The White Rajahs of Sarawak
I was asked to do a three hour session with the First Year class. Simple stuff, such as What is Health?, Doctors and Healers and Incidence and Prevalence. The students are in their second week, young and fresh, the majority of them from Sarawak, a mix of Chinese, Malay, Iban, Bidiyuh, Indian and Melanau. I wanted to inspire and motivate them so spent some time collecting examples and illustrations. Compelling examples of traditional medicine and some home truths about the road ahead.were needed. I included the Code of Muslim Physician as well as the Hippocratic Oath and pointed out their similarities.
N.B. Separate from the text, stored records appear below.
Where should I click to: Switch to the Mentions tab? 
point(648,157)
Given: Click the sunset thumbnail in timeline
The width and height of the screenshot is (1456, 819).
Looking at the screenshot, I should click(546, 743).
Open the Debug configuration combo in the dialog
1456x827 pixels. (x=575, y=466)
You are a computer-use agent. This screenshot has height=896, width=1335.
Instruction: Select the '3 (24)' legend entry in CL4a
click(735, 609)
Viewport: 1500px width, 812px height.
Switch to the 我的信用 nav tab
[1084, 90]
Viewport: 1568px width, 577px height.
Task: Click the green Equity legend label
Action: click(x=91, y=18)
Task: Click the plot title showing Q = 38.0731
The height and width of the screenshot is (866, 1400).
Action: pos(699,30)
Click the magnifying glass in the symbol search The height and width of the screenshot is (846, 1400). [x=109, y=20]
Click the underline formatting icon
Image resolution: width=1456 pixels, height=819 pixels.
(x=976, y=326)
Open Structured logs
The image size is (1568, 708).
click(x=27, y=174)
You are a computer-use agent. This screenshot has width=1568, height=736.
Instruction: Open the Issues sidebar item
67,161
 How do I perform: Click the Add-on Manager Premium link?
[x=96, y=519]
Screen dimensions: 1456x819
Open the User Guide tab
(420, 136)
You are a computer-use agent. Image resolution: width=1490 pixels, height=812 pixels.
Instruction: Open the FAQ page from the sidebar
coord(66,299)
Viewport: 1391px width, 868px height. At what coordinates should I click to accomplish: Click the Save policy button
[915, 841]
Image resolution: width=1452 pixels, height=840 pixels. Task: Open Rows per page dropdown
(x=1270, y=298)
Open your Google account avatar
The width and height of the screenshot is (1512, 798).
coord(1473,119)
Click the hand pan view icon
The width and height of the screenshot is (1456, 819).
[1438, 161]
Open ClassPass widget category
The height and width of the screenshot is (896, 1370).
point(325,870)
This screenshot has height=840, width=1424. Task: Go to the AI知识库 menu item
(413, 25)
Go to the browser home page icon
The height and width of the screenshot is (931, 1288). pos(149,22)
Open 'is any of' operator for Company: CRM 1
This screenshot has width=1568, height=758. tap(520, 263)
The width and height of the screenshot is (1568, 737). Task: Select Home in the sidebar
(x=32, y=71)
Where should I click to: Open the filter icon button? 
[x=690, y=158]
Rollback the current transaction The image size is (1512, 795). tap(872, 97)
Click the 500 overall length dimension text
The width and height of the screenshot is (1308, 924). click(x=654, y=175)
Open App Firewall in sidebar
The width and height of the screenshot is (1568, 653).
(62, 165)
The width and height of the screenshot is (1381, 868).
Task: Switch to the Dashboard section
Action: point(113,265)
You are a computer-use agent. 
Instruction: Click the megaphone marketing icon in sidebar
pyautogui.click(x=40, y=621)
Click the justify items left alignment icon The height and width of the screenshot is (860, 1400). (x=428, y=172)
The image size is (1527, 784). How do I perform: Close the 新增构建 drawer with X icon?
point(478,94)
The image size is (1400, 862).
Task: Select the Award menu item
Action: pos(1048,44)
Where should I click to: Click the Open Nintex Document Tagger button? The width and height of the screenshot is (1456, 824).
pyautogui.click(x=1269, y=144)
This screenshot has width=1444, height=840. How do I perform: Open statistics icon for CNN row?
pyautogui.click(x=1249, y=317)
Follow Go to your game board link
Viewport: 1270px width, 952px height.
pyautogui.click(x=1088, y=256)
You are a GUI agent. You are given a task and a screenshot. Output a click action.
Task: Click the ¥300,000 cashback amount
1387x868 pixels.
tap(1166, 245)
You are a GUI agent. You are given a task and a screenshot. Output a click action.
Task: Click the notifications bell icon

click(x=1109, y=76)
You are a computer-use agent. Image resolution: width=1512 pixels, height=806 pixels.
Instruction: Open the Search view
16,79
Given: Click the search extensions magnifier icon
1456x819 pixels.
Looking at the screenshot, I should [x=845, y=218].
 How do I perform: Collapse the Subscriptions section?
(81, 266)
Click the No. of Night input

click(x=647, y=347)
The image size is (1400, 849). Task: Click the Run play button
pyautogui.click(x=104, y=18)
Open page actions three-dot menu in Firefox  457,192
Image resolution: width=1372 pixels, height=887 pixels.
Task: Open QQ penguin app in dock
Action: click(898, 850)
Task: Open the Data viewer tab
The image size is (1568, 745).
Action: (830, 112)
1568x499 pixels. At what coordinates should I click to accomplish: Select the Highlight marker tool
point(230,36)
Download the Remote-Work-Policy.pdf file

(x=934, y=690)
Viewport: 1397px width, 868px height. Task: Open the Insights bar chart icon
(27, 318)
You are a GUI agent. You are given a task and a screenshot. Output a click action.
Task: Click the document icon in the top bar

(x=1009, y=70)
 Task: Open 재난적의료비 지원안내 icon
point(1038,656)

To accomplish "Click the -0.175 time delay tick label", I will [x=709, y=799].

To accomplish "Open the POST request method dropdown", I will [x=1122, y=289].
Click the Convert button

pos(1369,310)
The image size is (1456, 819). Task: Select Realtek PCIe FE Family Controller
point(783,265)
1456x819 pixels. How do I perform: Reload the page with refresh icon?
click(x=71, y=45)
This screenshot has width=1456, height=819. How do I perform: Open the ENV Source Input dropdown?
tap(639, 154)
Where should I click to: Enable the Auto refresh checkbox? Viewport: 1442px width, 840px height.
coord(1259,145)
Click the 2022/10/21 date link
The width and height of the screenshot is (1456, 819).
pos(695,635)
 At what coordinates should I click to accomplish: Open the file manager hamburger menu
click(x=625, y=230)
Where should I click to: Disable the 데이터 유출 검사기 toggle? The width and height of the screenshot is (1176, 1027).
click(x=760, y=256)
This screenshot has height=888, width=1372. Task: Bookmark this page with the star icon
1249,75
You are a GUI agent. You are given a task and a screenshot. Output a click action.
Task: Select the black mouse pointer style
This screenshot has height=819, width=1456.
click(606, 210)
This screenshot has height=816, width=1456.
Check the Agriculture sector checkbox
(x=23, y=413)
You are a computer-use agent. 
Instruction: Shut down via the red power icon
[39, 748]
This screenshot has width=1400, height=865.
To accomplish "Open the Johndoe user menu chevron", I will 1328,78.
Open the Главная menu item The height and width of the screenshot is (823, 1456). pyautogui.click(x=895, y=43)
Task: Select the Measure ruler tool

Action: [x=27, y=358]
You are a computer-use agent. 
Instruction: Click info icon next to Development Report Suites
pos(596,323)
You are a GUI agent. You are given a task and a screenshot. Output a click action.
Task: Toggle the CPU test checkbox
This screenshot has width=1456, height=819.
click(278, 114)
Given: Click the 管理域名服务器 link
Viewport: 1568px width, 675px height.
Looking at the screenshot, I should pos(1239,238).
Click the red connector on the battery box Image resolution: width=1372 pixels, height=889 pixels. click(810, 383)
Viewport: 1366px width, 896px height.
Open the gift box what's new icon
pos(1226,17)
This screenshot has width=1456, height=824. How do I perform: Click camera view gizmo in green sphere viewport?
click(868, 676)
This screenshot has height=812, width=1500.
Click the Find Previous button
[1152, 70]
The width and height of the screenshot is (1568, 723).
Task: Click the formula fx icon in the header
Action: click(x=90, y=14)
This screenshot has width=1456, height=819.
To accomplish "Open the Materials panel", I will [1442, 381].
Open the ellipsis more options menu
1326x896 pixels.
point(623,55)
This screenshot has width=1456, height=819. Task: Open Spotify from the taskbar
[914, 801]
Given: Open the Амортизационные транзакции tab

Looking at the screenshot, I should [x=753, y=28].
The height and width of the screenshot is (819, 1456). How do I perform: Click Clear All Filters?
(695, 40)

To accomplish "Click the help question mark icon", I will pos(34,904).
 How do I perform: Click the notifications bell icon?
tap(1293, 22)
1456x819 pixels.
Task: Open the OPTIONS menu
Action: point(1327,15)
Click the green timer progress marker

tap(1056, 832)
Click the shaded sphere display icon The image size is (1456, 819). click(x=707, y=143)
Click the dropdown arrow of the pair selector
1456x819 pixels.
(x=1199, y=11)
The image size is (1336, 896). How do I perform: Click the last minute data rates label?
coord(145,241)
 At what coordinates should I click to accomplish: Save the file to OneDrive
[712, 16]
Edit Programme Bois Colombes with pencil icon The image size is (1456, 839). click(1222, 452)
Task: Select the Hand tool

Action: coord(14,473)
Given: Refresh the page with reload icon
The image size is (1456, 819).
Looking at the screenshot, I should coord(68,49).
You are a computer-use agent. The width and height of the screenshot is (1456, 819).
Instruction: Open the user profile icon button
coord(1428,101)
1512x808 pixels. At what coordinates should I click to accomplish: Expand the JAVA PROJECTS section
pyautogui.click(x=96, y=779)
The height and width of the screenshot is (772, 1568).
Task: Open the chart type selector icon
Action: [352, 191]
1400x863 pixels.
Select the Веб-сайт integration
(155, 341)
It's been a while since I had read the Oath through and I had forgotten how many gods and goddesses are invoked on our behalf. It doesn't feel as if they were in my corner today. The medical curriculum is problem based, which for most of the students is a big change from the rote learning of their earlier schooling. I used a short case study, questions, examples and buzz groups to try to make the learning more interactive, but it didn't feel like it really hummed. Competent and comprehensive maybe but not inspiring. Maybe partly to do with three hours in one stretch. So I am feeling depleted and will save my story about the trip to Sibu and respond now to the "Where is that place, I can't find it?" requests from some of you.
Borneo, lying in the South China Sea, is the third largest island in the world, coming after Greenland and Papua New Guinea. The island, covered with lush tropical rainforest, straddles the equator. A backbone of high mountains separates the northern and southern portions of the island and results in a number of fast flowing rivers that descend to the coast. The rivers have provided access to the interior in the past and in the present. Logging is still done selectively, but has helped to open up the interior.
The southern part of Borneo, much the larger, is called Kelamantan, and belongs to Indonesia. The northern portion of Borneo, consisting of Sarawak and Sabah was known as British Borneo before it became part of Malaysia following WWII.
The first white Rajah, James Brooke, was born in India, his father a judge for the East India Company. James set off in 1839 in a schooner from Singapore to explore what was called then the East Indies. He was asked by some Singapore traders to deliver a present to the heir of the Sultan of Brunei, who had assisted with a group of ship-wrecked British soldiers. At that time, Brunei, a tiny sultanate lying between Sabah and Sarawak, was having trouble controlling and taxing the coastal regions of Borneo due to an increase in marauding groups Sea Dayak pirates and disaffected Malay chiefs. The warlike Sea Dayaks were said to be content with collecting heads, leaving the plunder to the Malays.
On meeting James Brooke, the Sultan’s heir, Rajah Muda Hasim, offered to make him a Governor of the area around Kuching, in return for assistance in quelling the revolt. James set about the task with vigor and managed to crush much of the revolt. Two years later the Sultan of Brunei confirmed the original offer “in perpetuity” in return for an annual tribute. From the original, tiny toehold around Kuching that James acquired in 1839, the land holdings of what came to be called the White Rajahs, were increased every ten years or so until it encompassed most of what is now Sarawak.
When James Brooke arrived in Borneo, a number of the groups of Sea Dayaks such as the Iban and the Land Dayaks, which include Bidayuh, Kenyah, Kayan and others, were head hunters. The White Rajahs ruled for about 100 years. James was followed by his nephew, Charles who ruled for 49 years before his son Vyner took over. This Boy’s Own dynasty of white potentates ended when Charles’s son Vyner fled to Sydney on the arrival of the Japanese in WWII. Following the war, Sarawak along with Sabah became part of Malaysia.
On and off throughout their rule, the White Rajahs attempted to convince Britian to accept Sarawak as a colony. The biographies of the Ranees, as the wives of the Rajahs called themselves, document their concern with their precarious position at court.
The methods used by the White Rajahs to control and govern the territory were quite violent and the battles many. When they arrived many of the groups of Sea and Land Dayaks were headhunting hunters and foragers. By the end of their reign the original people of Borneo were poised for the 20th century with much of their culture and pride intact. How much of this was due to their influence is debatable.
While Sarawak is now part of Malaysia, there remains a spirit of independence about the place. On entering Sarawak from mainland Malaysia one is still required to show a passport and obtain a visa, as separate immigration is maintained. Even the past history of head hunting is not shrouded in secrecy or guilt. Some older longhouses continue to have a display of skulls suspended from the rafters from the days when it was part of warfare and a way of honouring your foe.
I am having trouble putting captions on photos. I have placed a drawing of skulls, a not very clear photo of same, maps of South China Sea and Sarawak, drawings of James Brooke, a Penan and Iban warrior as well as a photo of a Penan male. The drawings are from tourist brochures.